RECORDS FOR THIS EXERCISE: Begin

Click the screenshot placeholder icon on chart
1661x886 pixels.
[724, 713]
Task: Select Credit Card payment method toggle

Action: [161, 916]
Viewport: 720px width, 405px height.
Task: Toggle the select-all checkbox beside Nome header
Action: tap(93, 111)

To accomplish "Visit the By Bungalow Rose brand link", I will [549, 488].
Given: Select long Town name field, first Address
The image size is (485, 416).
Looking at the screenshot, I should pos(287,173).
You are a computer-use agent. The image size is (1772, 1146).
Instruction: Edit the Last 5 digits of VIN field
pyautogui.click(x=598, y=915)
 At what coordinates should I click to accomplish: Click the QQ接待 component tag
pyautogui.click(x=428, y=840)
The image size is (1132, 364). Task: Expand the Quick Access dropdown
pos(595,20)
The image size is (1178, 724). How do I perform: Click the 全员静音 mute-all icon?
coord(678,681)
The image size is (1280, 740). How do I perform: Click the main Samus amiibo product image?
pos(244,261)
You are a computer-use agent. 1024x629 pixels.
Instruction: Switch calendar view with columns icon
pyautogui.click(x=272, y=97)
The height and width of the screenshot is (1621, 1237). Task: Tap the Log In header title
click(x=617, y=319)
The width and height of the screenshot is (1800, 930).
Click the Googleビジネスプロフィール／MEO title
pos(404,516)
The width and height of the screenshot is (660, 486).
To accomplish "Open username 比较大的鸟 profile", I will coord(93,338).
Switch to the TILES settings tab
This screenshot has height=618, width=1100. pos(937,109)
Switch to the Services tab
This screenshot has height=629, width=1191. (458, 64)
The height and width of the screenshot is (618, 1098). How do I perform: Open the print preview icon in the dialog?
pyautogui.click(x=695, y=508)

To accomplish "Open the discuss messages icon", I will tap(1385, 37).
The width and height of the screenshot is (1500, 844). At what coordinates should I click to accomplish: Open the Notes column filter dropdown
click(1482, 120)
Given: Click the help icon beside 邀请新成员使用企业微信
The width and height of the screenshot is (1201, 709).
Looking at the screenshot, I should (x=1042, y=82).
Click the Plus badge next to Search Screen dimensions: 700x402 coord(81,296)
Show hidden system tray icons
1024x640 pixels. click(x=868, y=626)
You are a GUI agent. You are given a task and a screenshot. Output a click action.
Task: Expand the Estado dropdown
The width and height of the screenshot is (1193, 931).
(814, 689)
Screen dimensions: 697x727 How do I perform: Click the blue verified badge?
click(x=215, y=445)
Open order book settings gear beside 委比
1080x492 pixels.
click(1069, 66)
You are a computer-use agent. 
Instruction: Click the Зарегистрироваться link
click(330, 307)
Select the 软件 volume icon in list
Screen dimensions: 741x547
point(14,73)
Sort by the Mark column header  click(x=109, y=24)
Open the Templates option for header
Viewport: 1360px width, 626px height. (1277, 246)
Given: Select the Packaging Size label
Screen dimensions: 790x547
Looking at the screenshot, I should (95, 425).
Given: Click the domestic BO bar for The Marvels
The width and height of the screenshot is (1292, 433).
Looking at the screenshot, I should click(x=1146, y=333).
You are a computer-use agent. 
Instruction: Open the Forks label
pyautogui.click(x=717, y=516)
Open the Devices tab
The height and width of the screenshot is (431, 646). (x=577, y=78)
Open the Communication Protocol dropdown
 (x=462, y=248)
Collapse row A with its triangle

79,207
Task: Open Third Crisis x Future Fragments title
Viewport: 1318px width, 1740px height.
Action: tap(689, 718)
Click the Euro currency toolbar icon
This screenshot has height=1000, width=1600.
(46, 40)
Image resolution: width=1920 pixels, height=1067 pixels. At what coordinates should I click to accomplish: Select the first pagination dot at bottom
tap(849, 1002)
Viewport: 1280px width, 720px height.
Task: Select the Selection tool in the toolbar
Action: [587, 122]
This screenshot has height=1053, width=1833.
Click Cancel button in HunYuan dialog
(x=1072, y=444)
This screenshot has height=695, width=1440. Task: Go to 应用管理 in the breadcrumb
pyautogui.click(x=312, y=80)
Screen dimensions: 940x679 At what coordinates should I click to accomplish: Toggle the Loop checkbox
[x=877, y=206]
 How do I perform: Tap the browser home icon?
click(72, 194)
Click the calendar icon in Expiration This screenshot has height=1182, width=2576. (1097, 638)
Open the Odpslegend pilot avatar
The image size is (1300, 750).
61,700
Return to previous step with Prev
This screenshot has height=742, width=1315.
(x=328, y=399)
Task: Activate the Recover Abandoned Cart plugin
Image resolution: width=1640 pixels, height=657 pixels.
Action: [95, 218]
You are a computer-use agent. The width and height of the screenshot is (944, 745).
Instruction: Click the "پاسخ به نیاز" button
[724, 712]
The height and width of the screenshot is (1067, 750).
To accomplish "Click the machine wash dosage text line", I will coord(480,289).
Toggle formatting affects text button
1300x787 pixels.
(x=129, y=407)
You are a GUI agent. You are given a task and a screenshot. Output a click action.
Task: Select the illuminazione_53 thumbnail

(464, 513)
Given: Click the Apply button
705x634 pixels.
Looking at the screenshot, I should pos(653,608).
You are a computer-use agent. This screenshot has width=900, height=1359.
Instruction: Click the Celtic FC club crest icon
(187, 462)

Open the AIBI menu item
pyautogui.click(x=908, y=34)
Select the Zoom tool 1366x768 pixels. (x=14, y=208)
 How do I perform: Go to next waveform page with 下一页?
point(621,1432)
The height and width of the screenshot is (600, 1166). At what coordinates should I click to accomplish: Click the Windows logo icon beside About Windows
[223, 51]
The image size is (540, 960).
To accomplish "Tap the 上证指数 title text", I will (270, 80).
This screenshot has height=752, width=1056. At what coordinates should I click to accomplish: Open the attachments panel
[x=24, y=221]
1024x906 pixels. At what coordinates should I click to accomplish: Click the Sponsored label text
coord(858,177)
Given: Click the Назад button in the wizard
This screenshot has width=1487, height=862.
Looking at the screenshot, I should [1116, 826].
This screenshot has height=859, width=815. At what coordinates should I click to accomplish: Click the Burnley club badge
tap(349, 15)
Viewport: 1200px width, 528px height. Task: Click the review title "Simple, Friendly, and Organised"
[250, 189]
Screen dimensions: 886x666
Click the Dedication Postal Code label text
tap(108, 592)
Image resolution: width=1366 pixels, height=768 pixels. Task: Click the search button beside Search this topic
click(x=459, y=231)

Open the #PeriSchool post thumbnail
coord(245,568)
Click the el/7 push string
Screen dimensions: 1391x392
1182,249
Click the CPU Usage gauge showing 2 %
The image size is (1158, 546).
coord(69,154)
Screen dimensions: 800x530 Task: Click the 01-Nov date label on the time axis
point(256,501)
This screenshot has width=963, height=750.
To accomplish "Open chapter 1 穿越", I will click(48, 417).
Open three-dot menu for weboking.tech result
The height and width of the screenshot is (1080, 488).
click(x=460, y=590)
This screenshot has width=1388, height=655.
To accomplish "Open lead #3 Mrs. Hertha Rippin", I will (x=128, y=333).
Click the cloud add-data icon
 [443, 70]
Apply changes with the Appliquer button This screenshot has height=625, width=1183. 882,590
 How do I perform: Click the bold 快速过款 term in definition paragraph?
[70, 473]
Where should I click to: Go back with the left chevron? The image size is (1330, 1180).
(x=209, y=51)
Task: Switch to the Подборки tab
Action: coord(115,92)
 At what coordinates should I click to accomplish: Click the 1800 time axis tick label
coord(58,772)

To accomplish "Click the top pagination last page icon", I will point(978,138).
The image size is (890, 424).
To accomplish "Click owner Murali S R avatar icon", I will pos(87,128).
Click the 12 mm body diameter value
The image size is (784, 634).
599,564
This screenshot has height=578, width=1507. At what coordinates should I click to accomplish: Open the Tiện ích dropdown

RECORDS FOR THIS EXERCISE: End

## [TASK GOAL]
Take the records above and return, word for word, only the lines that fall from the line with "Click Cancel button in HunYuan dialog" to the line with "The image size is (540, 960).", both of them included.

## [TASK ANSWER]
Click Cancel button in HunYuan dialog
(x=1072, y=444)
This screenshot has height=695, width=1440. Task: Go to 应用管理 in the breadcrumb
pyautogui.click(x=312, y=80)
Screen dimensions: 940x679 At what coordinates should I click to accomplish: Toggle the Loop checkbox
[x=877, y=206]
 How do I perform: Tap the browser home icon?
click(72, 194)
Click the calendar icon in Expiration This screenshot has height=1182, width=2576. (1097, 638)
Open the Odpslegend pilot avatar
The image size is (1300, 750).
61,700
Return to previous step with Prev
This screenshot has height=742, width=1315.
(x=328, y=399)
Task: Activate the Recover Abandoned Cart plugin
Image resolution: width=1640 pixels, height=657 pixels.
Action: [95, 218]
You are a computer-use agent. The width and height of the screenshot is (944, 745).
Instruction: Click the "پاسخ به نیاز" button
[724, 712]
The height and width of the screenshot is (1067, 750).
To accomplish "Click the machine wash dosage text line", I will coord(480,289).
Toggle formatting affects text button
1300x787 pixels.
(x=129, y=407)
You are a GUI agent. You are given a task and a screenshot. Output a click action.
Task: Select the illuminazione_53 thumbnail

(464, 513)
Given: Click the Apply button
705x634 pixels.
Looking at the screenshot, I should pos(653,608).
You are a computer-use agent. This screenshot has width=900, height=1359.
Instruction: Click the Celtic FC club crest icon
(187, 462)

Open the AIBI menu item
pyautogui.click(x=908, y=34)
Select the Zoom tool 1366x768 pixels. (x=14, y=208)
 How do I perform: Go to next waveform page with 下一页?
point(621,1432)
The height and width of the screenshot is (600, 1166). At what coordinates should I click to accomplish: Click the Windows logo icon beside About Windows
[223, 51]
The image size is (540, 960).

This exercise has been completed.